It’s lovely to be noted of course. Rather less lovely to be misunderstood:
One common claim is that the wealthy routinely violate the economist’s law of demand. A bedrock principle of economic rationality, this law holds that as the price of a good rises, consumers buy less of it. Many analysts, however, portray the rich as people who lust after what are known as “Veblen goods” — commodities whose sales actually increase when their prices rise.
Er, no. A Veblen Good is something that is more desirable because it is expensive. A $1,00 raincoat insists that you are the sort of person who can afford a $1,000 raincoat. It is conspicuous consumption, showing that one is alpha.

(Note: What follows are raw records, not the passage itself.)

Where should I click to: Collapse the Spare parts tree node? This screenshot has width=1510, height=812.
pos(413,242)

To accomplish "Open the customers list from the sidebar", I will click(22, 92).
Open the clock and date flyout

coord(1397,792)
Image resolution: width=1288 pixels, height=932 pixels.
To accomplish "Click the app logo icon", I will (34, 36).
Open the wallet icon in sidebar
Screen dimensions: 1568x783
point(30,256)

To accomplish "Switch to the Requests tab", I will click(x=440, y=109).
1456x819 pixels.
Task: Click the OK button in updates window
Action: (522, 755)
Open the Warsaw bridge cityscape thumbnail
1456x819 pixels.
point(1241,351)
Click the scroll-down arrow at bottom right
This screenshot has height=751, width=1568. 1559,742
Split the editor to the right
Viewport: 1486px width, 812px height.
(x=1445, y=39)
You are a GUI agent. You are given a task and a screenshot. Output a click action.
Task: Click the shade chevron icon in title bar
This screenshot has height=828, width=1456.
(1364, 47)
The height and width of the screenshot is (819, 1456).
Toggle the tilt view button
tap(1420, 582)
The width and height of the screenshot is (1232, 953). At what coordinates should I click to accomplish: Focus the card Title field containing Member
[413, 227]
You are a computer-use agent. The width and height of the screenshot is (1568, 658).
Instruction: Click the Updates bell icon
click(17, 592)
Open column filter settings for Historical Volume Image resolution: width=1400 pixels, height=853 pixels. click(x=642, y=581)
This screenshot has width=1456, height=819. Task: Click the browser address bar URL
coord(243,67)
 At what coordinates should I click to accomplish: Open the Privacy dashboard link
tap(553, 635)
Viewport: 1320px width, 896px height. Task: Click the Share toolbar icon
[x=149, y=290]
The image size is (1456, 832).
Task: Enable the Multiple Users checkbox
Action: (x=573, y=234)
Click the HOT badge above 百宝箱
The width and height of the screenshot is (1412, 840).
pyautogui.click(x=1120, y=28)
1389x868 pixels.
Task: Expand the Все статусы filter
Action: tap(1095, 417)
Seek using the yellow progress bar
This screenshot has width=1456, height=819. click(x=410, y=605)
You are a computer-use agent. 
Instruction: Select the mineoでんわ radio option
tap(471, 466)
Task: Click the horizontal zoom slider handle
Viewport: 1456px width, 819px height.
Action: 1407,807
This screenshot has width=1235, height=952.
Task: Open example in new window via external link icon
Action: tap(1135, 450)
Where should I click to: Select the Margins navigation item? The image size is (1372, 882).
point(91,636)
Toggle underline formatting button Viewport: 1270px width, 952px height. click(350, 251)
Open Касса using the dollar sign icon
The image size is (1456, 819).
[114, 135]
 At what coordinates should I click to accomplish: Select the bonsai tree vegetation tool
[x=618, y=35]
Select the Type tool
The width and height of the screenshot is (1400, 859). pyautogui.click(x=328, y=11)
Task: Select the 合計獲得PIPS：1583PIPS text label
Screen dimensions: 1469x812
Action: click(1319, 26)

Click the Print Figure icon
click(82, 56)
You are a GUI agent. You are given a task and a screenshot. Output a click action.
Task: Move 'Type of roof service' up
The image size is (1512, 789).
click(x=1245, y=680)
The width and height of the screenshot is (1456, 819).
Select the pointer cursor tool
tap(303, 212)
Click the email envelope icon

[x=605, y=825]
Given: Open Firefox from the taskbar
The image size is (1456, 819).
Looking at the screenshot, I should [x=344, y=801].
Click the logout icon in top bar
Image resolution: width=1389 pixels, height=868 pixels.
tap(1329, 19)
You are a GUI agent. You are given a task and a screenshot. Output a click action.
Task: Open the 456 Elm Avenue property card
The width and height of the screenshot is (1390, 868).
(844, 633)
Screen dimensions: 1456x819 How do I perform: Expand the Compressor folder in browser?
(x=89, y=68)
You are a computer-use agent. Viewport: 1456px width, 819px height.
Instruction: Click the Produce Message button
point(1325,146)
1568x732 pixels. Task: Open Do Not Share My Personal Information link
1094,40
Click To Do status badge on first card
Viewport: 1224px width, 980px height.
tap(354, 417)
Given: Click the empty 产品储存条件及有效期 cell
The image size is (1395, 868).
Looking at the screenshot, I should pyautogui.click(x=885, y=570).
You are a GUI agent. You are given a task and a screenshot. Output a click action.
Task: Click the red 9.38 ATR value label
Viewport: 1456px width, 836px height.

However, this doesn’t mean that sales actually increase as price does. A good whose sales increase as price does is a Giffen Good. Long thought to be a mythical creature they’ve now been identified. Rice in South China, wheat noodles in North China (and perhaps potatoes in 18th century Ireland etc). A seriously basic foodstuff, the staff of life (and possibly bread in 18th cent England as well, etc). When you’re only getting 3,000 calories a day and spending 70% of your income to get it, that staff of life rises in price. So, you drop other expenditure (say, that 10% you’ve been spending on the occasional piece of bacon) in order to buy more of the staff of life to continue getting your 3,000 calories a day.
Veblen and Giffen goods are different things. It is, of course, theoretically possible for the former to be one of the latter but it’s most, most, unlikely.